**REQUIREMENT A:**
List every person named in the Kentucky–Vanderbilt football recap.
**REQUIREMENT B:**
In the Kentucky–Vanderbilt football recap, how many times did Benny Snell carry the ball on the game-clinching touchdown drive?
**REQUIREMENT C:**
Carry on the Kentucky–Vanderbilt football recap from its final sentence.

Mark Stoops knew what he’d be doing for the last few hours of the late Saturday night. His team had just dispatched Vanderbilt, as expected, but it was by a most unexpected score: 14-7. Turnovers, a stubborn Vandy defense, brutally cold winds – they all played a role in a final score that no doubt raised more than a few eyebrows when it flashed across the country.
Stoops says, it’s that time of year.
“It’s all across college football,” he told Tom Leach in his post-game radio remarks. “I’m going to walk out of here tonight and I’m sure I’ll be sipping on a bourbon later on and I’ll be looking at the ticker and I’ll see some weird scores. I don’t know who it is or what’s going on, but I can promise you – there’s some funky things going on.”
How’s this for funky: It’s the third week in October and the Wildcats are bowl-eligible. Not to mention the fact that they’re tied for first place in the Southeastern Conference East division. And they’re one victory away from a showdown with the Georgia Bulldogs.
Benny Snell did heroic work on UK’s game-clinching touchdown drive, carrying 10 times for 74 yards and the go-ahead score. But it was, once again, the Kentucky defense that locked it up, Josh Allen stripping Commodores’ QB Kyle Shurmur of the football in the closing seconds, fellow senior Mike Edwards falling on it to ice a game played, fittingly, in icy conditions. Nobody seemed to mind at that moment.
At this time last season, Allen was melting into the background. After making six sacks in the first half of 2017, he would add merely a half-sack from then on. That fact alone was one of the statistical kicks in the rear end that sent him back to college football and away from the NFL Draft.

**DATA LINES:**
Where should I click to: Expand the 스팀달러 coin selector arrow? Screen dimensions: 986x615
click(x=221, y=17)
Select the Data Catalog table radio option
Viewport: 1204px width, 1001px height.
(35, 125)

**REPLY A:**
Mark Stoops, Tom Leach, Benny Snell, Josh Allen, Kyle Shurmur, Mike Edwards

**REPLY B:**
Ten times, for 74 yards.

**REPLY C:**
“Like I said before, I came back for situations like this because I have a lot to prove,” Allen said. “Last year during the second half, my play dropped and I told myself I was coming back this year and I wanted to increase my play and to be more effective and be more of a big play maker and that’s what I’m going to continue to do.”
Allen has become a one-man SEC wrecking crew. He rang up two more sacks (eight for the season) against an offensive line that had kept its QB upright almost all year. Schurmur had been sacked only seven times before Saturday night. He went down officially four times against the Wildcats and that number would have been nearly doubled, had he not been so effective at getting rid of the ball under pressure. In fact, early in the game Kentucky forced an intentional grounding call against Shurmur that short-circuited a Vandy drive.
On this night when points were scarce, the wind batting away field goal tries by both teams, it came down to Allen and his defensive mates. The Commodores were threatening, deep in Wildcat territory, looking to snap a 7-7 deadlock. Figuring his team needed a TD and not a field goal, Vandy coach Derek Mason eschewed the three and went for it on fourth-and-two at the 16.
The Cats blew it up.
Noseguard Quinton Bohanna ruptured the play from the start, driving Vandy center Bruno Reagan into the backfield, knocking tailback Jamauri Wakefield off balance, loosening his grip on the football. Linebacker Kash Daniel came flying around from left end, throwing himself at Wakefield. Daniel had just re-entered the game after being treated on the sideline for an injury to his left hand that had him wincing in pain for the rest of the night.
No matter. He used his right hand to help knock the ball away. Bohanna fell on it at the Kentucky 20.
That’s when Snell went to work. Twelve plays later, the Cats had the lead. And after one more change of possessions, the UK defense put another notch on whatever it is defenses use to remember things. Allen sacked Shurmur, stripping him of the ball with senior safety Mike Edwards recovering.
The Wildcats ran out the remaining 1:04 and claimed victory by a most unlikely score. Stoops couldn’t care less. “I’m never going to apologize for a victory,” he said. Nor should he. “You can’t apologize for being 6-1.”
They got there, without apologies, because of a running back the nation has finally embraced. Snell has become a household name. But those same houses need to recognize a Kentucky defense that is elbowing its way into the UK record book as one of the all-time greats.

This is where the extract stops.